Clonidine Clonidine is used primarily for the treatment of hypertension that has not responded adequately to treatment with two or more drugs. Clonidine does not decrease renal blood flow or glomerular filtration and, therefore, is useful in the treatment of hypertension complicated by renal disease.

clonidine Adverse effects include :- sedation, dry mouth, and constipation. Rebound hypertension occurs following sudden withdrawal of clonidine. The drug should, therefore, be withdrawn slowly if discontinuation is required.

B. Methyldopa Methyldopa is an α2 agonist that is converted to methylnorepinephrine centrally to decrease adrenergic outflow from the CNS. The most common side effects of methyldopa are :- sedation drowsiness.

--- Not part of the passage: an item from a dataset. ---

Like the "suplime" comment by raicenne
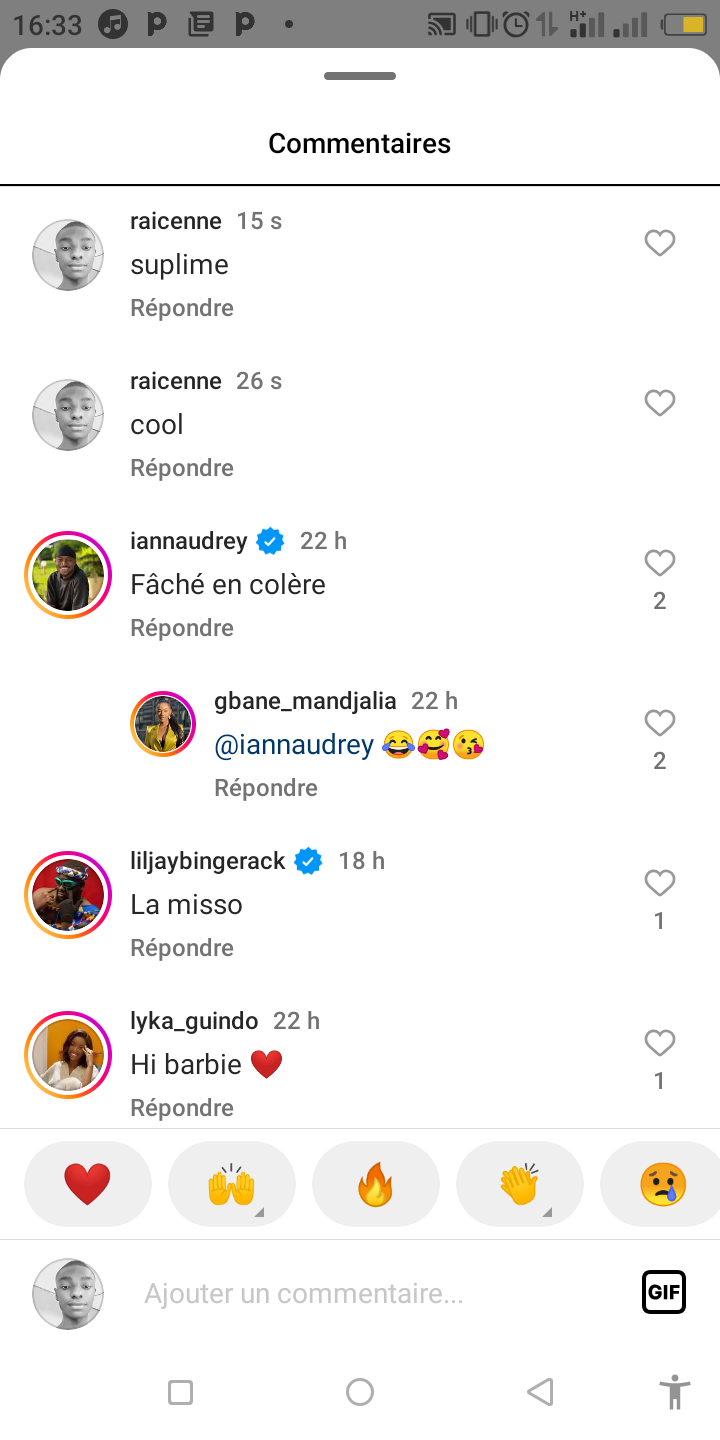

VASODILATORS The direct-acting smooth muscle relaxants, such as hydralazine and minoxidil, are not used as primary drugs to treat hypertension. These vasodilators act by producing relaxation of vascular smooth muscle, primarily in arteries and arterioles. Both agents produce reflex stimulation of the heart, resulting in the competing reflexes of increased myocardial contractility, heart rate, and oxygen consumption. These actions may prompt angina pectoris, myocardial infarction, or cardiac failure.

Vasodilators Vasodilators also increase plasma renin concentration, resulting in sodium and water retention. These undesirable side effects can be blocked by concomitant use of a diuretic and a β-blocker. For example, hydralazine is almost always administered in combination with a β-blocker, such as propranolol, metoprolol, or atenolol (to balance the reflex tachycardia) and a diuretic (to decrease sodium retention). Hydralazine use in pregnancy

Vasodilators Adverse effects of hydralazine include :- headache, tachycardia, nausea, sweating, arrhythmia, and acceleration of angina. A lupus-like syndrome can occur with high dosages. Minoxidil treatment causes hypertrichosis (the growth of body hair). This drug is used topically to treat male pattern baldness.

RESISTANT HYPERTENSION Resistant hypertension is defined as blood pressure that remains elevated despite administration of drug. The most common causes of resistant hypertension are :- poor compliance. excessive ethanol intake. concomitant conditions (diabetes, obesity, sleep apnea, hyperaldosteronism, high salt intake, and/or metabolic syndrome). concomitant medications (sympathomimetics, nonsteroidal anti-inflammatory drugs, or antidepressant medications). Insufficient dose.